UN seeks choppers for Darfur force

UNITED NATIONS – The UN is intensively lobbying countries to provide helicopters for a UN-African Union peacekeeping force in Darfur, one of many obstacles to starting the mission effectively on January 1.
Members of the RDF 4th battalion board a US jet at Kigali International Airport on their way to Darfur, Sudan on Saturday.  (Photo/ G. Barya)
Members of the RDF 4th battalion board a US jet at Kigali International Airport on their way to Darfur, Sudan on Saturday. (Photo/ G. Barya)

UNITED NATIONS – The UN is intensively lobbying countries to provide helicopters for a UN-African Union peacekeeping force in Darfur, one of many obstacles to starting the mission effectively on January 1.

Officials and diplomats say no country has made a credible offer to provide the 24 transport and attack helicopters needed for the 26,000-strong force, whose mission is already clouded by lack of full commitment by the Sudanese government.

Rwanda on Saturday began another phase of rotation of its Darfur AU peacekeepers, with 200 soldiers flown to the troubled Sudanese region, who will eventually form part of the AU-UN hybrid force come January, 2008.

Another 480 will be airlifted to Darfur throughout the week, Maj. Ben Karenzi, who was speaking on behalf of the Military Spokesman, said on Saturday.

Rwanda’s Major General Karenzi Karake is the hybrid force deputy commander.
The hybrid force is due to replace a hard-pressed AU operation, known as AMIS, which lacks experience, equipment and cash and has been unable to stop the four-and-a half-year long conflict.

“No national army would deploy anywhere without any air power,” one UN diplomat said. “The AMIS force there now has no helicopters, which is … why it can’t defend itself.”

At least 10 AU troops were killed last month in an assault on their base in Darfur –  Sudan’s arid western region the size of France where international experts estimate 200,000 have died and 2.5 million have been driven from their homes.

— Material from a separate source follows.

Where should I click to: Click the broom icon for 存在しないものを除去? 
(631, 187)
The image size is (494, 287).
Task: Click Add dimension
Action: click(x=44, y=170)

A Security Council resolution in July called on member states to finalise contributions to UNAMID, the UN-AU Mission in Darfur, by the end of August.

With no helicopters secured six weeks after that, Britain wants the UN Security Council to issue a statement this week urging member states “to urgently make available the aviation and ground transport units still required.”

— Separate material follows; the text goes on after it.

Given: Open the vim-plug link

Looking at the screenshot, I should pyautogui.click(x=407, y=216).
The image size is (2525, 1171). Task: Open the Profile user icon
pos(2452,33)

“The situation we really, really have to avoid is one where the force commander will have not much more at his disposal than he has now,” a UN official said.

Sources say among countries the United Nations is lobbying for air assets or to put pressure on Khartoum to cooperate with the force are Egypt, Pakistan, Ukraine, South Africa, South Korea and China, which is Sudan’s most powerful close ally.

Sudan’s reluctance
The Save Darfur Coalition, an umbrella group of 180 religious and human rights groups, wrote a letter to China’s president on Thursday asking Beijing to provide helicopters.

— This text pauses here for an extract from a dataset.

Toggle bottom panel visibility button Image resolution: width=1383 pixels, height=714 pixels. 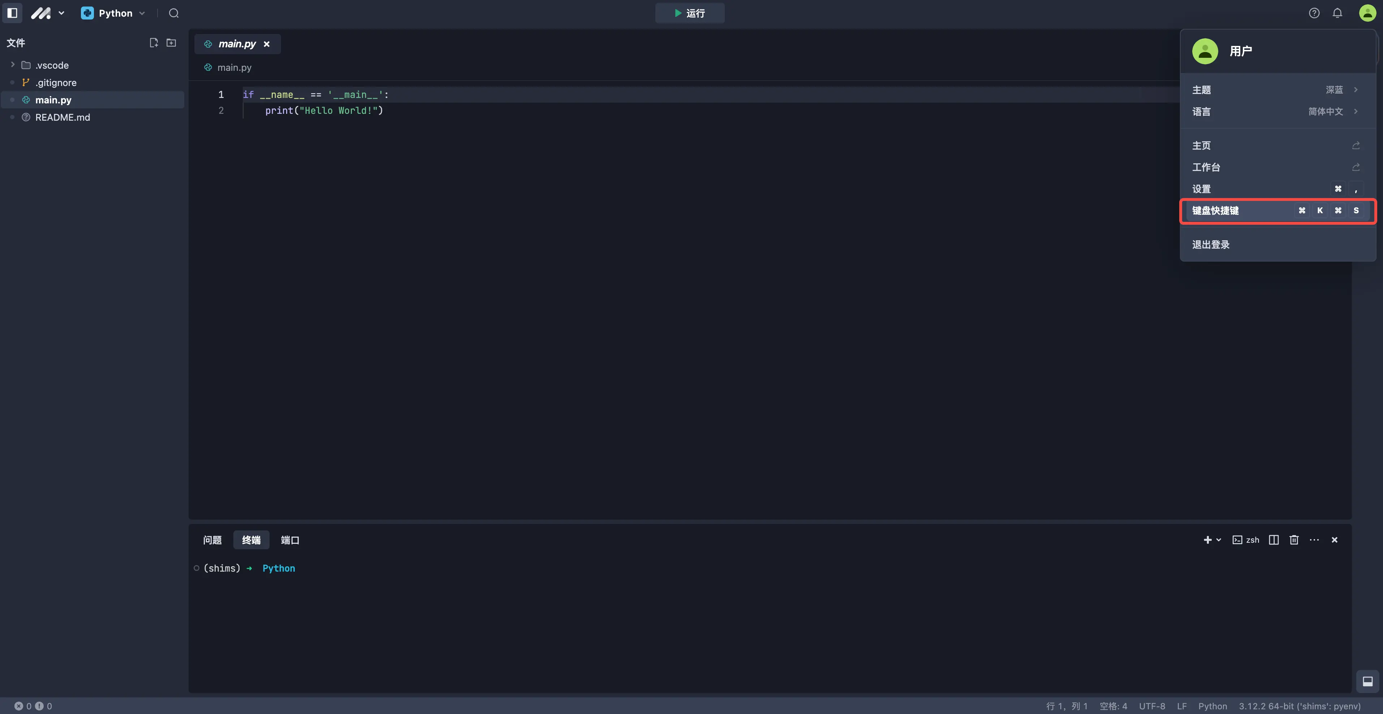1367,681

The new mission will cost more than $2 billion a year. Itstask is daunting, with limited water supplies, sand storms and the nearest seaport – Port Sudan – more than 1,200 miles (2,000 km) from Darfur.

An aversion by Sudan to Western participation in the force means the United States, Britain and other European Union and NATO members are unlikely to offer helicopters, although the U.S. military will continue helping with logistics such as air-lifting troops.
Richard Grenell, spokesman for the US mission to the UN, said Washington had paid to build and maintain 34 Darfur base camps for the AU force and contributed nearly $4 billion in assistance since 2005.

The Security Council resolution specified the force would be “predominantly African.” Exactly what that means has proved controversial.

Sudan has yet to officially approve a force composition plan proposed by the United Nations, which would be 80 percent African in total, with 95 percent of the infantry African.

Norway and Sweden have offered around 400 army engineers, the Netherlands has offered a medical unit of 75 people and several Asian countries, including U.N. peacekeeping stalwarts Bangladesh and Nepal, have offered other contributions.

Theoretically it is up to the United Nations and the African Union to decide who will contribute. But diplomats admit privately that Khartoum has a de facto veto because the force will not be able to operate without Sudan’s cooperation.

The UN diplomat said there were already concerns about Khartoum not providing enough land and about restrictions on night flights which were hampering logistical preparations.
Sudan’s UN ambassador did not respond to repeated requests to discuss the peacekeeping force.